Posted by: minnow | November 3, 2019

I Would Not Resign

This week Katie Hill, newly elected millennial Democrat from California resigned from the House. In her statement she points out the double standard under which we operate. Still, she resigned. She pointed out how the person holding the highest office in the land was heard bragging about his sexual assaults and was still elected, supported by the religious right–the self-proclaimed “moral authority” in our nation. Yet she resigned. She explained that the pictures of her, which have caused the uproar, were taken and published without her knowledge and against her will. She further explained that she and those closest to her have received threats, including the threat of a slow leak of more photos which she believed would continue to be a distraction from the only person who deserves to be investigated–the President. So, her last act as a Congresswoman was to vote for the Impeachment resolution against 45. And then she resigned.

I would NOT have resigned.

Don’t get me wrong, I do not fault Ms Hill for acting within her own conscious but I would not have given in to the despicable behavior of the right. In my speech to Congress I would, perhaps, have pointed out the same double standard Hill highlighted but I would have come to a different conclusion for how to respond. Hill was elected to do a job. As far as anyone has seen she has been doing just that. Certainly being publicly dragged through the mud by ugly, vicious people whose only hope is that she gives in is not something we have a right to ask another person to endure.
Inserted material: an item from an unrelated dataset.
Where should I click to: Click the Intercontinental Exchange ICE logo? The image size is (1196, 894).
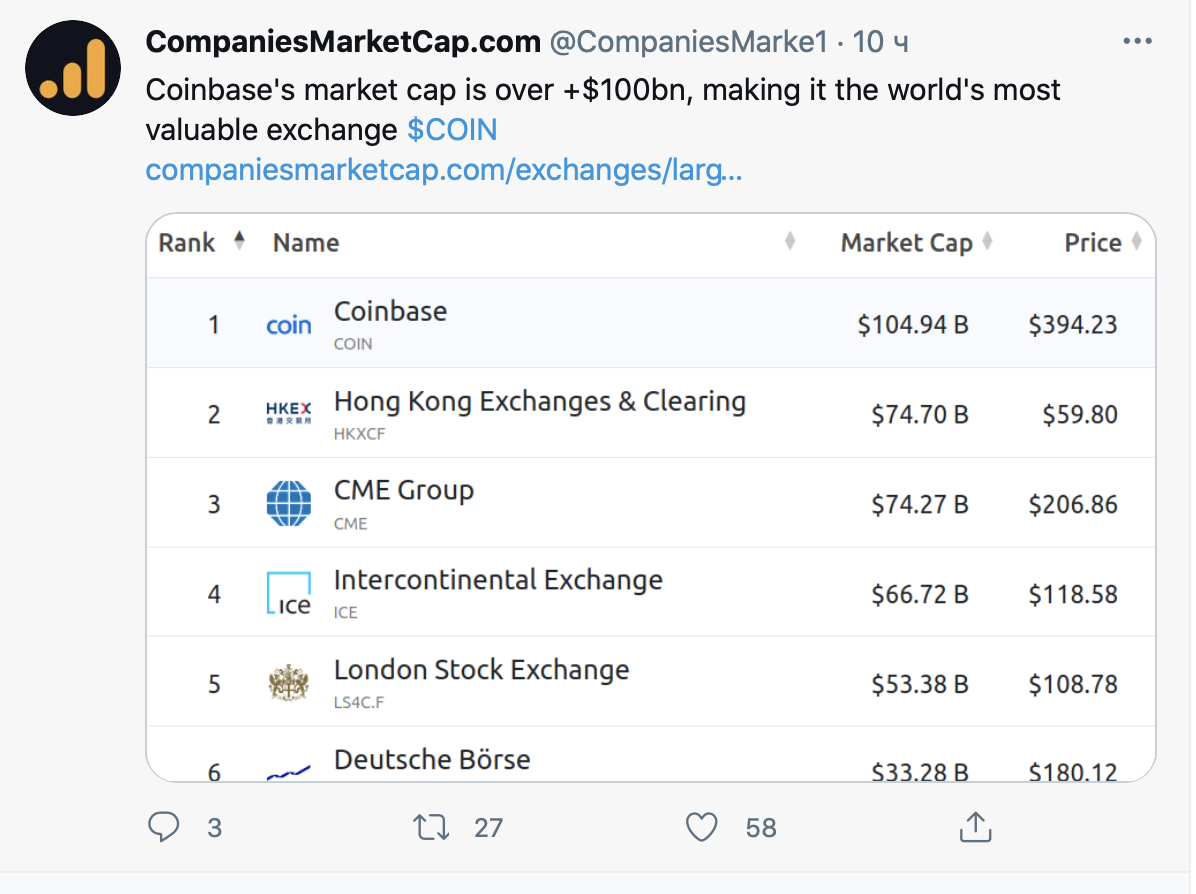289,593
Feeling overwhelmed and having to explain to family, friends, colleagues, and constituents is difficult, maddening, and an embarrassment.  Yes, it would be a distraction. Yes, it is exhausting. Yes, threats are frightening. YES! Yes. yes… BUT–The double standard would have made it imperative for me to stand my ground.
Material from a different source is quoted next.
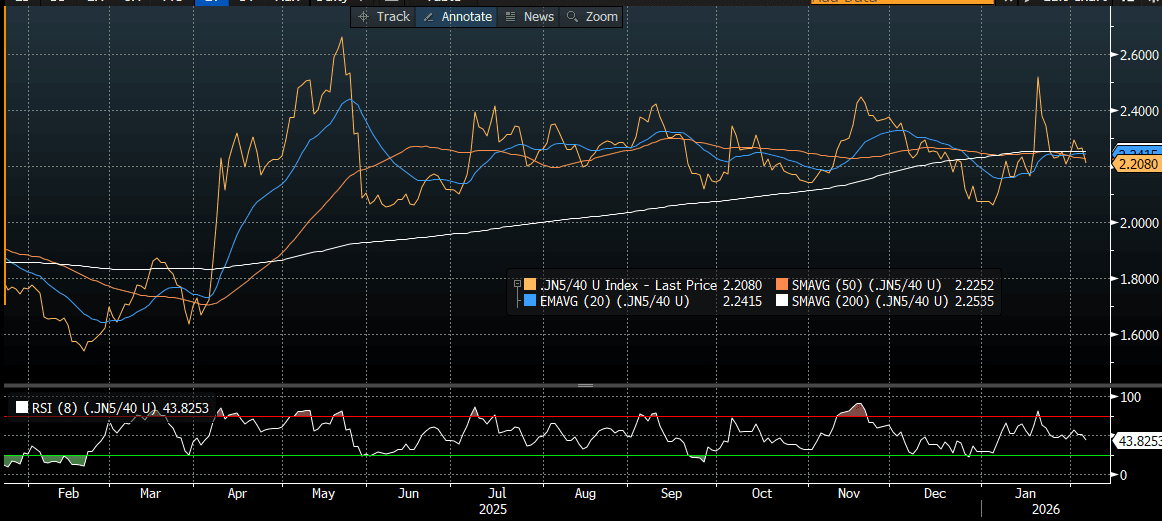Screen dimensions: 1162x521
Task: Open the News overlay
Action: point(529,16)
Bullying tactics are used because they succeed. Lies are repeated because they work. And they work because nice people, kind people, empathetic people, moral people don’t stand up to bullies, don’t want to rock the boat, don’t want to put our families, friends, and colleagues through the pain. We don’t want innocent people, whose only “crime” is being associated with us, to be targeted. Our mistakes or even our causes shouldn’t cause others suffering. When the cost is measured late in the game–after the dirt comes out or the struggle begins, it almost always becomes too great to let our allies bear. After all, they didn’t sign up for THAT.
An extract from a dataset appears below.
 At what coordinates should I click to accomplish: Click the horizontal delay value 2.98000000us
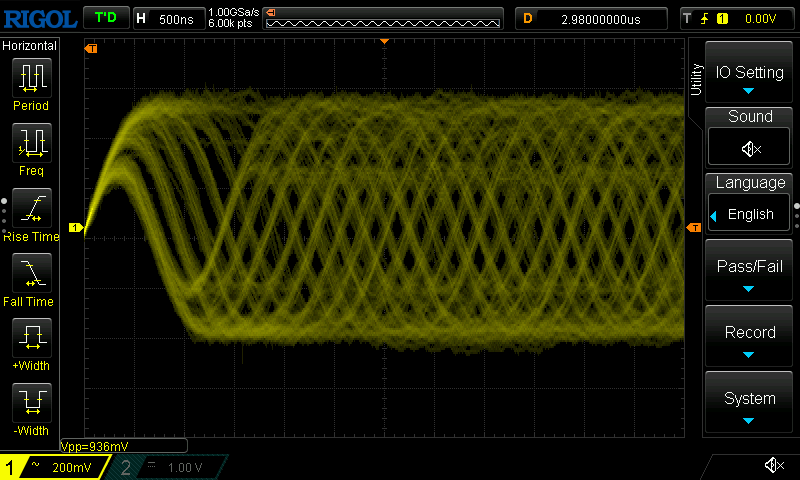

I sound heartless, but I honestly believe we don’t care about the other, about justice, freedom, or truth. At least, we don’t yet care about them enough. Sure, the GOP and 45 have sullied our nation’s reputation throughout the world, but most of us think–even if 45 is re-elected, we’ll be able to weather the storm. Most of us may be a little worried about climate change, a little tired of endless wars, a little frightened by mass shootings, or a bit concerned about the cost of healthcare but most of us are still “doing okay”. We take care of our own and don’t know many people outside our immediate circles. Most of us don’t see the people who aren’t “doing okay”. The homeless guy panhandling outside the grocery doesn’t count. He may causes us a twinge of guilt as we pass by. But we tell ourselves he can go to the homeless shelter if he really needs help and chose to be irritated that we even feel guilty. After all, how can we know we wouldn’t just be feeding an addition.  When we get to our car we flip on some music for a distraction and forget about him by the time we pull out of the parking lot.

I understand that asking Katie Hill to stay and fight would be asking her to do something I haven’t signed up to do myself. And so, I don’t ask. Still, I wish she’s stayed. I’d like to be writing a blog defending her right to remain in Congress, to do the job she was elected to do. I want I be telling the double standard bearers of the GOP to go look in a mirror, which is kind of ironic. The saddest lesson in the whole Katie Hill saga is that until doing that which is right becomes more valuable to us than our personal comfort and security, we will continue to let the bullies win. Regardless of how well intended our ideas are, until defending them becomes a matter of personal integrity we remain a people protected by our privilege, insulated by good fortune, and unwilling to take an honest account of ourselves.